- [Work to complete]
Where does the string "dropdown" appear in the listing below? Copy every line where it does.

- [Given entries]
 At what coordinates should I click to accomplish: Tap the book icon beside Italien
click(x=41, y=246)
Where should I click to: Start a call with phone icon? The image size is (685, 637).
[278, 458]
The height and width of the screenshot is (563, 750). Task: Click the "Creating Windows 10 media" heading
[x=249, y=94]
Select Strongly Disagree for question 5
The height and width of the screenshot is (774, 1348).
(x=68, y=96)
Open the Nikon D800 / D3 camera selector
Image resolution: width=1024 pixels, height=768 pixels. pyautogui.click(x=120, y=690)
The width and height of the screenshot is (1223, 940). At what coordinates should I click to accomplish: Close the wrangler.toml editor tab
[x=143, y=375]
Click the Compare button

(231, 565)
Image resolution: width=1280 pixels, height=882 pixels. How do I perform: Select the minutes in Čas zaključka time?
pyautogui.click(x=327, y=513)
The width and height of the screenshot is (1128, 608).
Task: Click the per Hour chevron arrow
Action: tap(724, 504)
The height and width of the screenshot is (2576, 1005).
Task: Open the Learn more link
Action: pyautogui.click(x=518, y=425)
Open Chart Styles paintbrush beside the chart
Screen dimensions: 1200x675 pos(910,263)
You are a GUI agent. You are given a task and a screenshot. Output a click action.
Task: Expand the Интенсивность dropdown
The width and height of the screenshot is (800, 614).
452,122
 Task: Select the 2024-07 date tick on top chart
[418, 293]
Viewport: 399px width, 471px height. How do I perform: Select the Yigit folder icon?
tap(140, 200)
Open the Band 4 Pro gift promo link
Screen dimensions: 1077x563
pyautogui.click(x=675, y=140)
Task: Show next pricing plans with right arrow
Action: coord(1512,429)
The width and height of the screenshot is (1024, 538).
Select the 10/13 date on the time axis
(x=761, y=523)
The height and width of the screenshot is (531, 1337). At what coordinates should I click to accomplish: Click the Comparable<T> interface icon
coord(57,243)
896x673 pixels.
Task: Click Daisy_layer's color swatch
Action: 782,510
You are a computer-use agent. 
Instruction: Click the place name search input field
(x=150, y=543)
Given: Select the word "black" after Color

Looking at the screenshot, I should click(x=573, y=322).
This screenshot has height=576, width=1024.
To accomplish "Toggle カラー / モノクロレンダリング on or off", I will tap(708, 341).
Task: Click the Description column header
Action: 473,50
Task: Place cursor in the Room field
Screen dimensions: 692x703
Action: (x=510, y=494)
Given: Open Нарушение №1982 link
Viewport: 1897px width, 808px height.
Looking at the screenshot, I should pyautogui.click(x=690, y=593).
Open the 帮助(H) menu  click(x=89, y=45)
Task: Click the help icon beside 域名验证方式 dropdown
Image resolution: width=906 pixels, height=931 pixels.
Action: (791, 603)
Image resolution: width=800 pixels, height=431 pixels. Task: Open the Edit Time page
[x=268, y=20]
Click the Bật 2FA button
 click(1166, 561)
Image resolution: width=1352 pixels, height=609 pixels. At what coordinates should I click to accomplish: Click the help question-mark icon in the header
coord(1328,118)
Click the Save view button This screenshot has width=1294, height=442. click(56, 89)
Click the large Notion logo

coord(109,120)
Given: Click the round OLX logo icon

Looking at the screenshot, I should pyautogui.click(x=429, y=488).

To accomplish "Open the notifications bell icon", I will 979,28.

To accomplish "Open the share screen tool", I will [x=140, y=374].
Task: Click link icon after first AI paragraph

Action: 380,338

- [Finished exercise]
Task: Expand the Интенсивность dropdown
Task: Click the help icon beside 域名验证方式 dropdown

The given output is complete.